Structures within the mediastinum are susceptible to poor fat suppression and must be acknowledged. On T1w, T2w fat-sat and T2w Dixon Water, one would expect that lymph nodes are brighter compared to the fat suppressed mediastinum (which should appear dark), but they can appear darker than the brighter mediastinum (Table 1S and Supplementary Figs. 3S, 4S and 6S).
For the lymph nodes close to the oesophagus (3P, 4 L), the T2w non-fat-sat was useful in defining the boundary between lymph node(s) and oesophageal wall and improving GTV definition (Supplementary Fig. 5S).
There was good consistency between CT and MR consensus contours. In some cases, there was no generation of one of the consensus contours (CT or MR) indicating that not enough clinicians contoured the specific lymph node (on CT or MR). This was apparent with stations 2R and 3A (Supplementary Fig. 3S).
3.3.3
Aortic lymph nodes (stations 5 and 6)
There was good agreement between CT and MR consensus contours. Lymph nodes are hyperintense compared to the mediastinal fat in the T1w, T2w fat-sat and Dixon water-only images. On T2w non-fat-sat, they are hypointense compared to the mediastinum (Supplementary Figs. 7S).
3.3.4
Subcarinal nodes (station 7) and paraoesophageal lymph nodes (station 8)
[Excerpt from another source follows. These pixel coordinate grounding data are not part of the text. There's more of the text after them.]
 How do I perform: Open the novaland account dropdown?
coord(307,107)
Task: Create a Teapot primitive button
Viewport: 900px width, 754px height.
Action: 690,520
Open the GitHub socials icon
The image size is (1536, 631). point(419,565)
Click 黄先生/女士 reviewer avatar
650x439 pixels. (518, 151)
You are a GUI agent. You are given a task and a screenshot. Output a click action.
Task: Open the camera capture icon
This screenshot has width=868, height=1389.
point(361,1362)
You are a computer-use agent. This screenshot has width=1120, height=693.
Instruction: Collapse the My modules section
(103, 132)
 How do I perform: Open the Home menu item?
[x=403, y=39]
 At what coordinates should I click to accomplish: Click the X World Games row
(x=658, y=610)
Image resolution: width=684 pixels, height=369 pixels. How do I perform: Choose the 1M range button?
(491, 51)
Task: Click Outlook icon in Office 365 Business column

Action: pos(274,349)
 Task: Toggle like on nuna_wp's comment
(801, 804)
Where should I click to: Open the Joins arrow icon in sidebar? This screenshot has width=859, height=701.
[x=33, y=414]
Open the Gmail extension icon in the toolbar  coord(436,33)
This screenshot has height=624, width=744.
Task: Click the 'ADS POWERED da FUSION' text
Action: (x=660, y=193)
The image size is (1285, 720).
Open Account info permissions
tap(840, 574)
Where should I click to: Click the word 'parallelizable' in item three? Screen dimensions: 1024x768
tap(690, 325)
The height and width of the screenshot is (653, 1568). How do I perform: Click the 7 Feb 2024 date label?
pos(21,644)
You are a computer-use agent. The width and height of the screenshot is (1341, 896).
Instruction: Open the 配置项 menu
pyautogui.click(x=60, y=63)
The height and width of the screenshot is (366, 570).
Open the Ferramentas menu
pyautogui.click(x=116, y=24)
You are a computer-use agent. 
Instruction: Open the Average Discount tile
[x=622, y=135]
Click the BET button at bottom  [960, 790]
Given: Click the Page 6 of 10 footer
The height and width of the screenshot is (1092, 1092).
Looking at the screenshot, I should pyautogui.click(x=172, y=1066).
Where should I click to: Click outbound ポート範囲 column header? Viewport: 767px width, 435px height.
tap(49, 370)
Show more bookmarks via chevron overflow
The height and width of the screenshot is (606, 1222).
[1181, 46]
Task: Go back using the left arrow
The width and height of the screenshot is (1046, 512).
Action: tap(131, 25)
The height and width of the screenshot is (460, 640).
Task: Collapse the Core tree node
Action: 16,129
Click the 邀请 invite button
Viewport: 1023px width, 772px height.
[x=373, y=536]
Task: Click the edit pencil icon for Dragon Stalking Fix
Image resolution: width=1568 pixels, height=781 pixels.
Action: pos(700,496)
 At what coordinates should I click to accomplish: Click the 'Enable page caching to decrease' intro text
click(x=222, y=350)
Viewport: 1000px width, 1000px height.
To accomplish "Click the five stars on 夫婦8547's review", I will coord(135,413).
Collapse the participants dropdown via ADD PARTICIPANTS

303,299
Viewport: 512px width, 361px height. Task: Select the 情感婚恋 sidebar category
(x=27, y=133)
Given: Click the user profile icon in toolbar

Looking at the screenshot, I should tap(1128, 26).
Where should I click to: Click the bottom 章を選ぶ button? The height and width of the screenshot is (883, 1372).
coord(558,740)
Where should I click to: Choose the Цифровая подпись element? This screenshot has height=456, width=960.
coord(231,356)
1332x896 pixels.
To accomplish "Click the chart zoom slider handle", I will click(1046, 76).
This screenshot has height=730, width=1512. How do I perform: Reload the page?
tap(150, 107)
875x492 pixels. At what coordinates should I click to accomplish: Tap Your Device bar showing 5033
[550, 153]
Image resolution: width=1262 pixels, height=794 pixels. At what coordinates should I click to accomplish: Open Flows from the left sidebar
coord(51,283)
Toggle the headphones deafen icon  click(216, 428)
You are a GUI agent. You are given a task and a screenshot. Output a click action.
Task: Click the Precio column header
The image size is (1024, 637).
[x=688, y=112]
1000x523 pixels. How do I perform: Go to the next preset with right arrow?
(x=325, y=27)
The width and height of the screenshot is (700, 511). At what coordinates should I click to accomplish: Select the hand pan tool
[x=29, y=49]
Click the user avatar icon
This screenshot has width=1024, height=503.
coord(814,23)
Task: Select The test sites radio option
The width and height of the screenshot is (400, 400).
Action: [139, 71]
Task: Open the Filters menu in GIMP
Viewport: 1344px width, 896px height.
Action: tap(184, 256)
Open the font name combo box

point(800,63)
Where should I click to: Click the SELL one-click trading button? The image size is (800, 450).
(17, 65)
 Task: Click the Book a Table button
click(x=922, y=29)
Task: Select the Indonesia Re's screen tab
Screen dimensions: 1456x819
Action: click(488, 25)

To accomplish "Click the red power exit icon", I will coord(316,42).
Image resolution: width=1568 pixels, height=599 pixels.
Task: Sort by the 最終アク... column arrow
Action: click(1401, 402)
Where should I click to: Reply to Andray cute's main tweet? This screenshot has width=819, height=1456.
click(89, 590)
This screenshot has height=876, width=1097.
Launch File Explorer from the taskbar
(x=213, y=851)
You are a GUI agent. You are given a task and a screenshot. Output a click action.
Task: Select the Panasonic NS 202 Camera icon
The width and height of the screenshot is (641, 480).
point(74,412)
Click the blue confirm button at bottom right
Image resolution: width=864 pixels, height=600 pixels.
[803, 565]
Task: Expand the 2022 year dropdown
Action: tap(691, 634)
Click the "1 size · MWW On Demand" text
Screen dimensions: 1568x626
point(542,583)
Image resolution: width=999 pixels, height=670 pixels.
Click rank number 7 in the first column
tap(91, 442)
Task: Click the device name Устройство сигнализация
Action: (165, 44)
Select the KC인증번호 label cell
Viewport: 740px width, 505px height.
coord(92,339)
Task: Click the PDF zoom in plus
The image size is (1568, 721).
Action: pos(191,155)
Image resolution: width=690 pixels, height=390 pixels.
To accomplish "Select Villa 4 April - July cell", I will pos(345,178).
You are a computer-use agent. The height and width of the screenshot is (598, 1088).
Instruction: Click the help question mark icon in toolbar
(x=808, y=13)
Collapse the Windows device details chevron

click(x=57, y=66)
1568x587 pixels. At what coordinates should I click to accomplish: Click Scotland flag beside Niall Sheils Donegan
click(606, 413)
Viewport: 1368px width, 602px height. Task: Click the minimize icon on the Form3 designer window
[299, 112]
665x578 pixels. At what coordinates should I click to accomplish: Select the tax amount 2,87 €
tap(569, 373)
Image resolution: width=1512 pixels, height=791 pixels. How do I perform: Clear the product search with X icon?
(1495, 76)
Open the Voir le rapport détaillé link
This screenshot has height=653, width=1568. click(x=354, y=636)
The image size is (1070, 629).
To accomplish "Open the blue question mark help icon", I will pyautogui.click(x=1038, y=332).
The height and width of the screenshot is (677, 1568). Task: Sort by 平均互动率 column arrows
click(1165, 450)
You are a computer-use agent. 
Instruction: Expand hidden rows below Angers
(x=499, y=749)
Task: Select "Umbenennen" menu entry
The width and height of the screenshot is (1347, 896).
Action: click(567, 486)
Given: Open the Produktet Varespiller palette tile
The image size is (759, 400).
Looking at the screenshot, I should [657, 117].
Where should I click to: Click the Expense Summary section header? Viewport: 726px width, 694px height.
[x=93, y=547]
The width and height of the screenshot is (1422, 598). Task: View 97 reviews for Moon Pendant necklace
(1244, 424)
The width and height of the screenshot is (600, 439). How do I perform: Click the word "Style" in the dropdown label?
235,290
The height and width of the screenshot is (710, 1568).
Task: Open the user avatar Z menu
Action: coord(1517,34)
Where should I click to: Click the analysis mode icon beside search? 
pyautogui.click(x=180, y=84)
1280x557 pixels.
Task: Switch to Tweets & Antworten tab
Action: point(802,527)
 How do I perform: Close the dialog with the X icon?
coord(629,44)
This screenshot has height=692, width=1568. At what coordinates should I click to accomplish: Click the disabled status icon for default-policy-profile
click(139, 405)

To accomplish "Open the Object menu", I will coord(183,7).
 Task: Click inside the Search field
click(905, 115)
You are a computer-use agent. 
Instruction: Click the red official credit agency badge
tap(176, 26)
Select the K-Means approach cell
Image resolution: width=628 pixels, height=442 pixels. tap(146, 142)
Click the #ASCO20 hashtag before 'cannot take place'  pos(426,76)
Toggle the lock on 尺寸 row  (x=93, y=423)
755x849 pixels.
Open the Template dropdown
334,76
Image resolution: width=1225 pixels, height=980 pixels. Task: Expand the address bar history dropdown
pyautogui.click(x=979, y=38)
Station 7 and 8 lymph nodes are hyperintense on T1w and T2w fat-sat compared with mediastinal fat. The T2w non-fat-sat sequence was the most useful in distinguishing the lymph node/oesophageal wall boundary (Supplementary Fig. 8S).
3.3.5
Hilar lymph nodes (stations 10/11)
There was good agreement between the consensus CT and MR contours. MRI allows identification of the interface between hilar lymph nodes and vessels, and between hilar lymph nodes and mediastinal fat.
On T1w images, vascular lumen and wall appear hyperintense compared to the mediastinum. On T2w imaging, the lumen appears black, and hilar lymph nodes appear brighter relative to the lumen (Supplementary Fig. 10S). Hilar lymph nodes adjacent to mediastinal fat are hypointense on the T2w non-fat-sat compared to bright mediastinal fat (Supplementary Fig. 10S).
Discussion
4
Discussion
This work describes the development of the first recommendations for GTV contouring in LA NSCLC on thoracic MRI. The document was formed through expert consensus, clinician training and feedback from two international contouring workshops.
The results highlighted differences in GTV contours when MRI was introduced. Importantly, in certain cases the MR consensus contour resulted in inclusion of additional structures. For example, in the case of chest wall invasion the MR GTV consensus contour included bone (ribs). In other cases, the MR consensus contour excluded areas considered non-malignant, such as peri-tumoural atelectasis. These observations suggest that MRI may assist with improved GTV definition in certain cases.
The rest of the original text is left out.